Inflation entsteht, wenn eine sehr grosse Nachfrage auf ein knappes Angebot trifft. Dies könnte nach der Pandemie passieren, wenn die Milliarden-Hilfspakete greifen und die Menschen wieder fleissig konsumieren. Wirtschaftsprofessorin Sarah M. Lein von der Universität Basel erklärt und relativiert.
SRF News: Teilen Sie die Angst vor einer Inflation?
Sarah M. Lein: Einige Kommentatoren befürchten, dass sich die Inflation temporär erhöhen könnte. Gerade die US-Wirtschaft wird wahrscheinlich schneller öffnen, weil die Impfkampagne schneller vorangeht als erwartet. Viele werden beim Konsum nachholen - indem sie etwa dreimal statt nur einmal in die Ferien gehen. Das kann zu Engpässen bei Dienstleistungen und Preisanstiegen führen.
Welche Rolle spielen die staatlichen Hilfspakete?

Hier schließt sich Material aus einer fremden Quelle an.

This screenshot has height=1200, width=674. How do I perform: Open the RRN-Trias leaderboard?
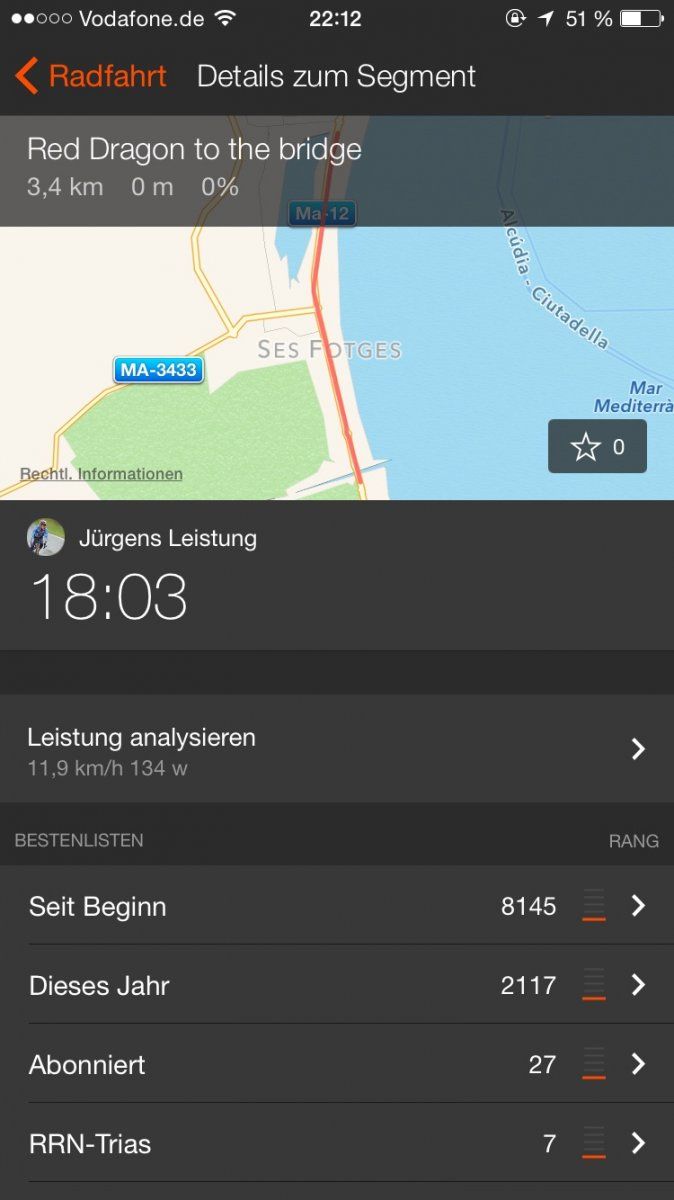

Es gibt zwei Effekte, die im nächsten Jahr zu einem deutlicheren Nachfrageschub und etwas höheren Preisen führen: Zum einen hat der besserverdienende Bevölkerungsteil in der Krise sehr viel gespart. Zum anderen könnte ein Teil der grossen Hilfspakete in den Konsum fliessen.

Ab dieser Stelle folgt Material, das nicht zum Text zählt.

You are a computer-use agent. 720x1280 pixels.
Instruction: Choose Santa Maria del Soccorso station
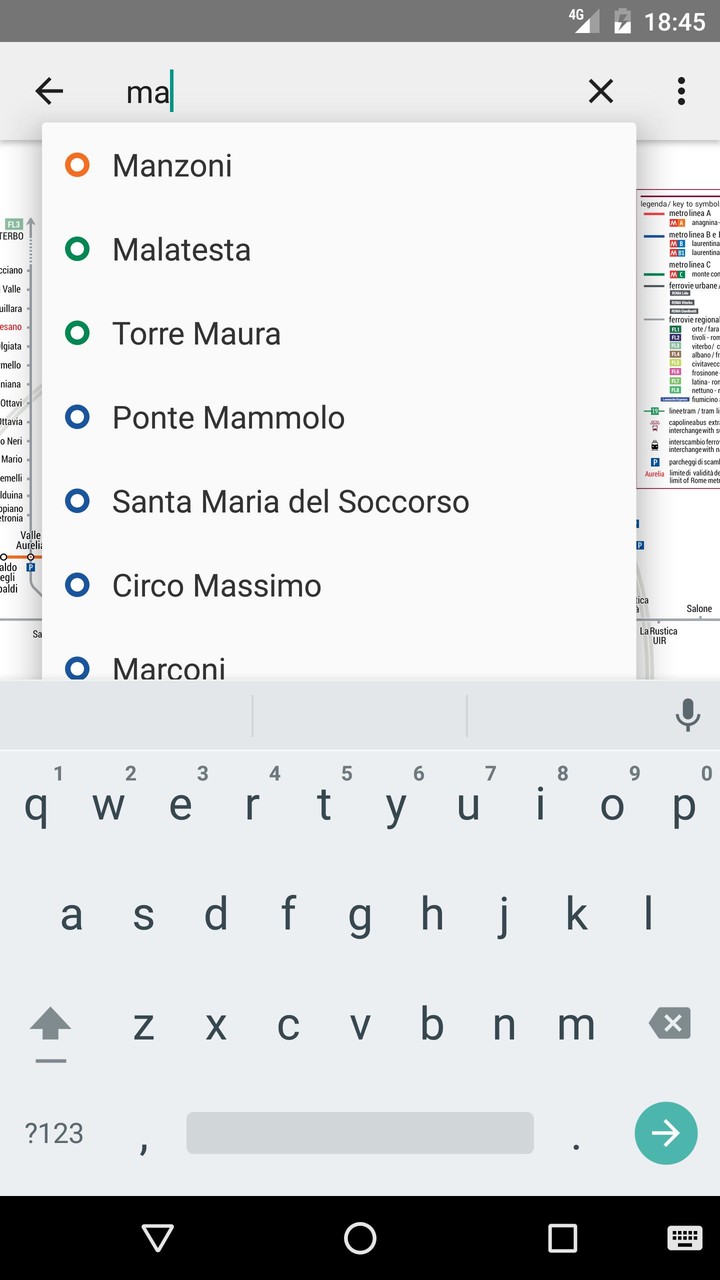[x=289, y=501]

Werden auch die Löhne steigen?
Die Löhne sind oft eher an die erwartete Inflation gekoppelt und nicht nur eine Kompensation für vergangene Teuerung. So ist vorstellbar, dass die Löhne in einem Jahr etwas mehr steigen werden. Die Erwartungen an die Inflation in den nächsten Jahren dürften aber relativ tief sein.
Wann und warum werden die Preisanstiege vorbei sein?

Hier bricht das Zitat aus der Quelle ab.